Got your life jacket (aka personal flotation device, or PFD)? One of the best parts of a boating vacation is time to read. Long hours bobbing gently on the water, lost in another world, with periodic times of looking up to admire the scenery.
I don't like to take library books on the boat for fear of loss, so I collect possible reading material for quite some time, from used book stores, friends, or the occasional new book. Here are some of the books I took along on this trip:
Britt Marie was Here (Fredrik Backman)
The Little Paris Bookshop (Nina George)
A Royal Pain (Rhys Bowen)
Totem Poles and Tea (Hugina Harold)
Mrs. Roosevelt's Confidante (Susan Elia MacNeal)
The Death of Mrs. Westaway (Ruth Ware)
If You Want to Write (Brenda Ueland)
The Curious Charms of Arthur Pepper (Phaedra Patrick)
I'll See You in Paris (Michelle Gable)
and a few more. Lighthearted, easy reading, for the most part. On vacation, I read about a book per day. Oh, how I anticipated the reading I would do on this vacation. I read 4 novels in the first 5 days. It was delightful.
And then this happened....
I had been working in my sketch book, without my glasses, and decided I needed them. So I went to get them, and then tucked them into the front of my shirt to take a good look over the side of the boat (all sorts of interesting things float by), and quick as a wink, and almost as silently, my glasses slipped from my shirt into the water. We watched them disappear in about 2 seconds.

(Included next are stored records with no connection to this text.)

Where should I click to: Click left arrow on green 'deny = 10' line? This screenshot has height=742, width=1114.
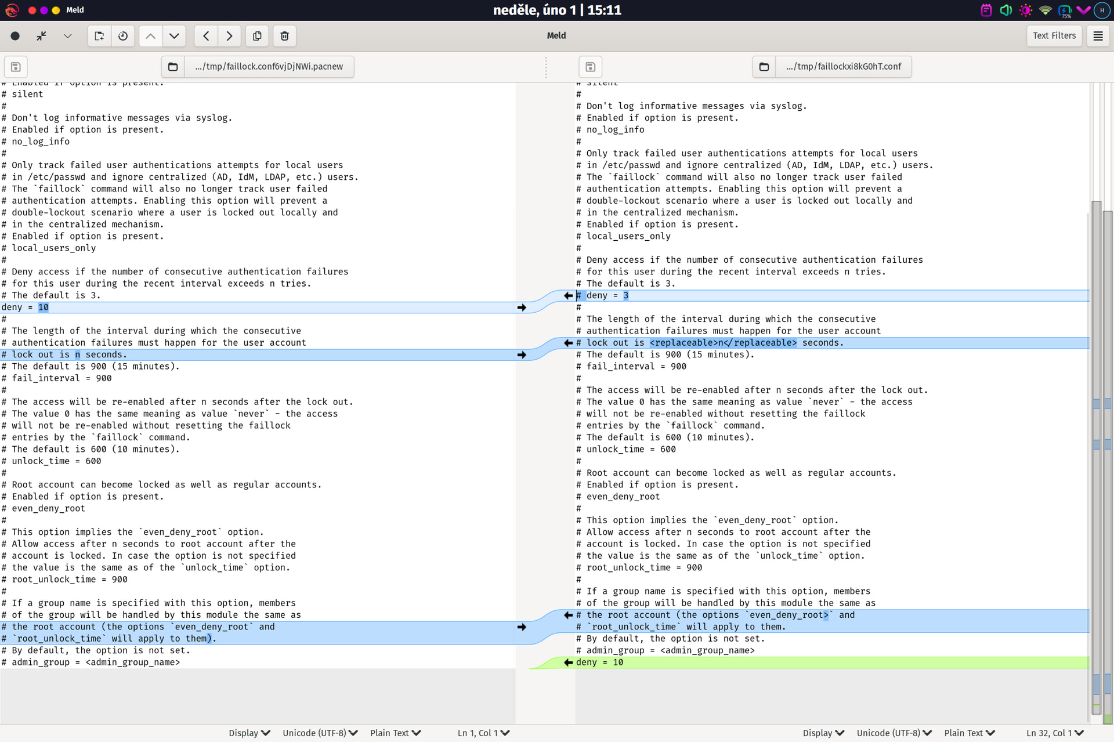[568, 662]

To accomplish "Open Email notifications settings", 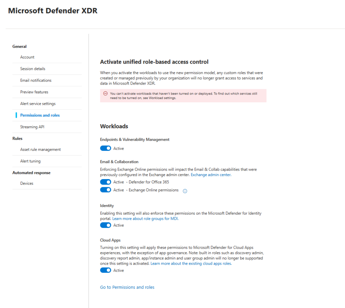I will coord(36,80).
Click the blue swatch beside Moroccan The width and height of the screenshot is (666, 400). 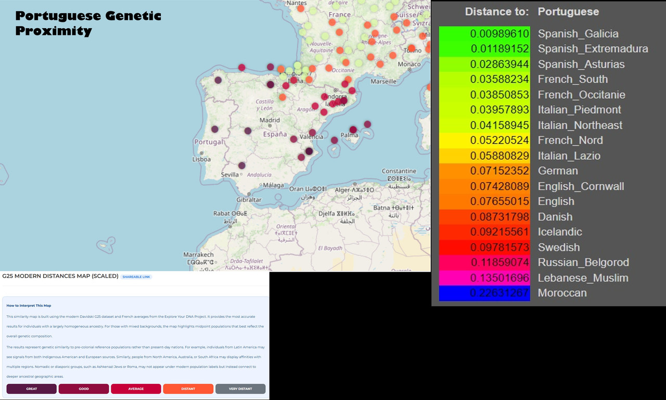coord(484,293)
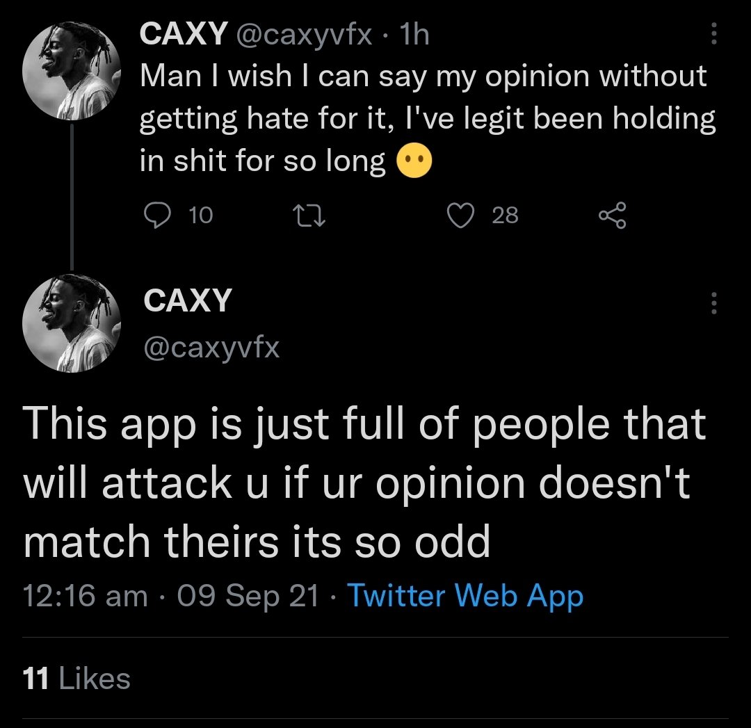Click the CAXY display name on the main tweet
This screenshot has height=728, width=751.
pyautogui.click(x=187, y=300)
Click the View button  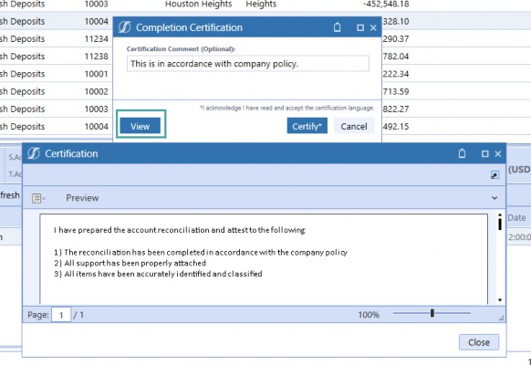point(141,126)
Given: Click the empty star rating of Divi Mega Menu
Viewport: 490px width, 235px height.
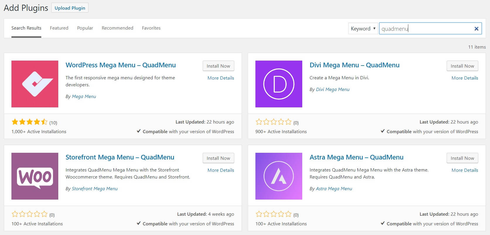Looking at the screenshot, I should 274,122.
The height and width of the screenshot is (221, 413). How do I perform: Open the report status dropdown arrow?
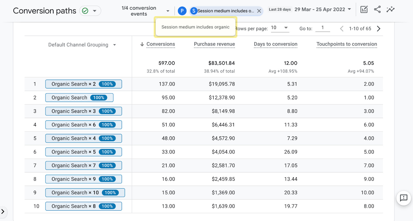[x=95, y=11]
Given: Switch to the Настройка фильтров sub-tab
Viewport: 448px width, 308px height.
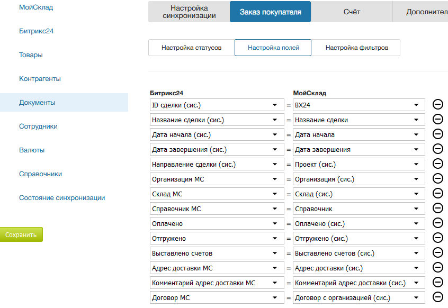Looking at the screenshot, I should point(356,48).
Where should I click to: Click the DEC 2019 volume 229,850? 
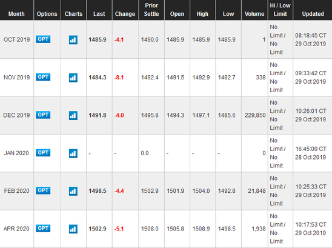click(x=255, y=115)
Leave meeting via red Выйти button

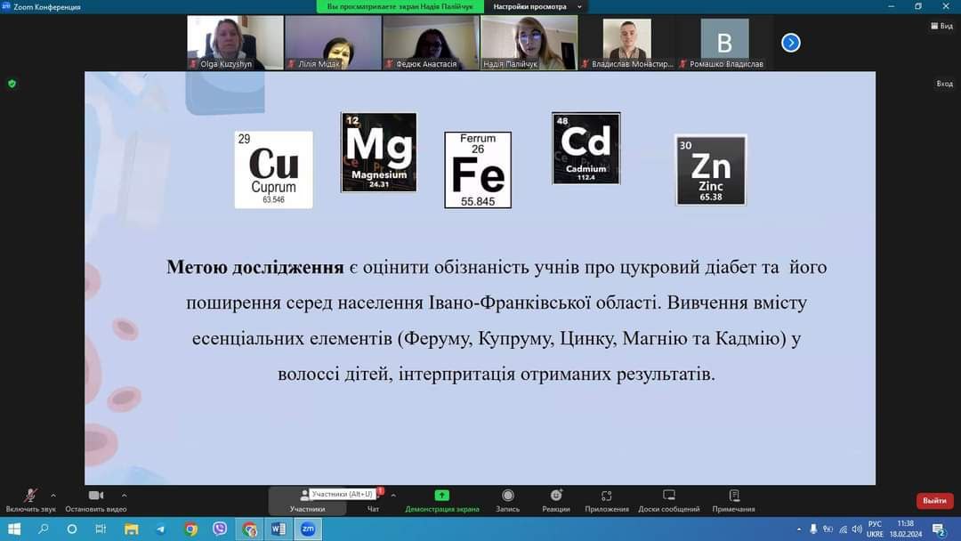[934, 501]
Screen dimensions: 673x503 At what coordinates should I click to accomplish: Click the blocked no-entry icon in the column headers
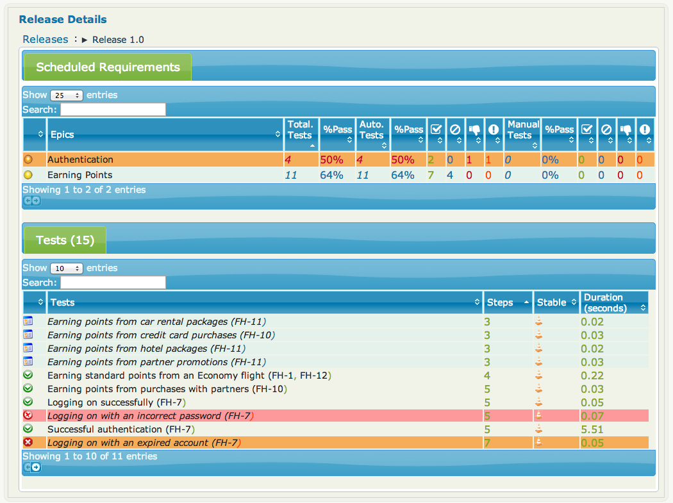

Reader, I was sickened. A huge pit formed in my stomach. My expensive progressive lenses were now being worn by a fish. Or a crab. Or something else that simply would not appreciate them.
"It's not the end of the world," I told myself. At least I can still appreciate the scenery, sketch a little, and take photos. Tim felt almost as bad as I did and he expressed it well when he said, "For you, reading is like breathing."
There was still another week of boating planned. What on earth would I do?
I did a lot of thinking. And a lot of looking at the scenery.
The Duke's words in Shakespeare's As You Like It came to me as I pondered life
"And this our life, exempt from public haunt,
Finds tongues in trees, books in the running brooks,
Sermons in stones, and good in everything."
The "sermons in stones" phrase was particularly meaningful as we chugged alongside immense stone cliffs rising like walls from the ocean floor. Such powerful forces created and continue to alter these formations, forces created by the Creator God.
That pointy bit above looks as though it were ready to fall off and plunge downward. Sights of earlier landslides, 50, 100, 1000 years ago were everywhere. The landscape is continually changing. I'm relieved it didn't fall while we were there.
The above photo is of Lacy Falls, now mostly dry. Fresh water in the Broughtons is tannic, or deeply stained by decaying vegetation in the forests. In turn, the water stains the stone.
Some of these rocky islets resembled huge sleeping beasts, prone on the sea floor, their backs curving above the water level, with a heavy growth of barnacles below the high tide line. Doesn't the above photo remind you of vertebrae?
I didn't arrive at any exciting breakthrough in my thinking, and I actually got so desperate to read by the end that I did manage, in small bits, to read another novel. I chose the largest and clearest font and had very strained eyes by the end of it, but it was worth it. I can't imagine not being able to read, and I'm so, so thankful for my eyesight.
As soon as we arrived where there was cell coverage, I called my eye clinic and made an appointment. The new glasses should be here next week. So it's been a week of not much reading at home, too. I do have a pair of very old lenses that help somewhat, but reading and computer work isn't very comfortable.
Lesson learned - get a strap for my glasses on the boat.
If you're still here I thought you might like to see my little galley. The shelf next to the water faucet folds down to create more space in the cabin. There's a sink, a two-burner propane stove, and a small oven. A few cupboards. On the other side of the doorway (the frame is just visible) is a chest freezer/fridge. For long trips we use it as a freezer, for meat, bread and making ice, and have a well-insulated cooler for a fridge. We change the ice daily and were able to keep milk fresh the entire time we were out.
We eat well. One day Tim caught a small halibut and cleaned it on shore while a mink watched him from behind a rock. The scraps were left for the mink and we enjoyed a delicious dinner of fresh halibut in Alfredo sauce (from a jar), sauteed zucchini, and cauliflower mash. We also have a small barbecue and cook much of our meat there.
In the late afternoon, when the sun streams down, we might go for a little exploration in the dinghy and come back to a cold drink. I brought along a pot of fresh herbs - mint, basil, and parsley. A little mint, muddled with lime, with a bit of simple syrup, topped off with chilled club soda made a refreshing drink.
I brought along a bag of frozen, raw, chocolate chip cookies and baked them one morning when we were waiting for the tide to change to enter a lagoon. What a treat to have with hot chocolate.
Here's one last photo of rocks - with a bear! He was heading off into the trees after foraging on the rocky shore.
Reading - is it like breathing for you, too?